As denúncias de corrupção e de tráfico de influência no Ministério da Agricultura afastaram da pasta o debate sobre temas fundamentais na crise mundial, como uma política de produção de fertilizantes e de modernização de portos para a exportação de commodities.

João Domingos, O Estado de S.Paulo

17 Agosto 2011 | 00h00

Não se fala também na política de produção e distribuição do etanol até 2020, quando todos têm consciência de que esse é um problema que só tende a se agravar com o aumento da demanda por veículos flex. Atolado em denúncias, o ministério nem sequer trata de um tema atual no País, o Código Florestal.

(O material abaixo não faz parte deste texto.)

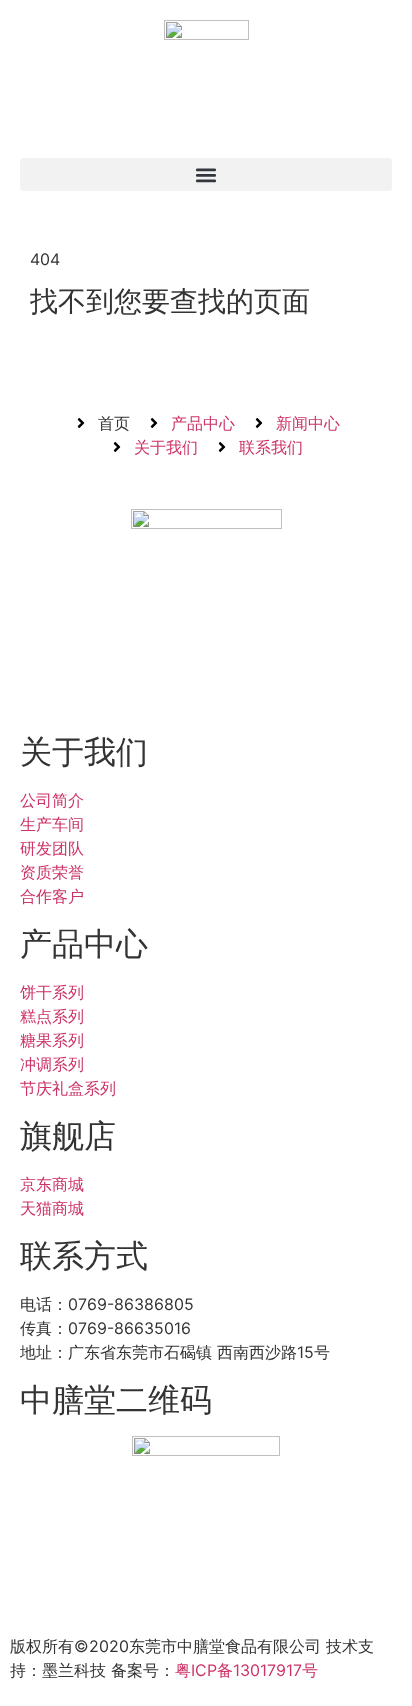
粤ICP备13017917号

O aparelhamento político na pasta feito por Wagner Rossi pode comprometer um setor de importância vital para o País, que tem no agronegócio uma das forças da economia brasileira. Rossi entrou na cota pessoal do vice-presidente Michel Temer, o que engessou a presidente Dilma Rousseff. Se tirá-lo, ela desagrada a seu substituto imediato e briga com o maior partido no Congresso.

Como Rossi não é um expert em agricultura - embora tenha presidido a Conab por mais de três anos -, mas um político, ele teve de lotear a pasta para se sustentar no cargo. O ministério e a Conab são divididos entre o PMDB, o PTB e o PT.

Na pressão do dia a dia, Rossi teve de acomodar na Conab parentes de dirigentes do PMDB, como Rodrigo Calheiros, filho do líder do partido no Senado, Renan Calheiros (AL); Mônica Azambuja, ex-mulher do líder do PMDB na Câmara, Henrique Eduardo Alves (RN); Matheus Benevides Gadelha, neto do deputado Mauro Benevides (PMDB-CE); e Adriano Quércia, neto do ex-governador Orestes Quércia.

Oscar Jucá Neto, irmão do líder do governo no Senado, Romero Jucá (PMDB-RR), que havia assumido a diretoria financeira da Conab, acabou demitido sob suspeita de ter feito um pagamento de R$ 8 milhões a uma empresa dirigida por laranjas. Em represália, denunciou Rossi, dizendo que o ministro entregou o setor a "bandidos". E Rossi confessou que só o nomeou para a Conab para fazer um favor ao irmão Romero Jucá.